EPM5008 - Longitudinal and correlated data analysis
6 points, SCA Band 2, 0.125 EFTSL
Postgraduate Faculty of Medicine, Nursing and Health Sciences
Leader(s): Professor A Forbes & Associate Professor J Carlin
Alfred Hospital First semester 2009 (Off-campus)
This unit will develop statistical models for longitudinal and correlated data in medical research. The concept of hierarchical data structures will be developed, together with simple numerical and analytical demonstrations of the inadequacy of standard statistical methods. Normal-theory model and statistical procedures i.e. mixed linear models are explored using SAS or Stata statistical software packages. Extension to non-normal outcomes emphasising clinical research question. Case studies contrast generalised estimating equations and generalised linear mixed models. Limitations of traditional repeated measures analysis of variance and non-exchangeable models.
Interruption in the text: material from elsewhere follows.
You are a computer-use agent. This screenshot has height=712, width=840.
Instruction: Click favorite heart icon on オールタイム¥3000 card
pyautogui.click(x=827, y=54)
On completion of this unit students should be able to:
- Recognise the existence of correlated or hierarchical data structures, and describe the limitations of standard methods in these settings;
- develop and analytically describe an appropriate model for longitudinal or correlated data based on unit matter considerations;
- be proficient at using a statistical software package (eg Strata or SAS) to properly model and perform computations for longitudinal data analyses, and to correctly interpret results; and
- express the results of statistical analyses of longitudinal data in language suitable for communication to medical investigators or publication in biomedical or epidemiological journal articles.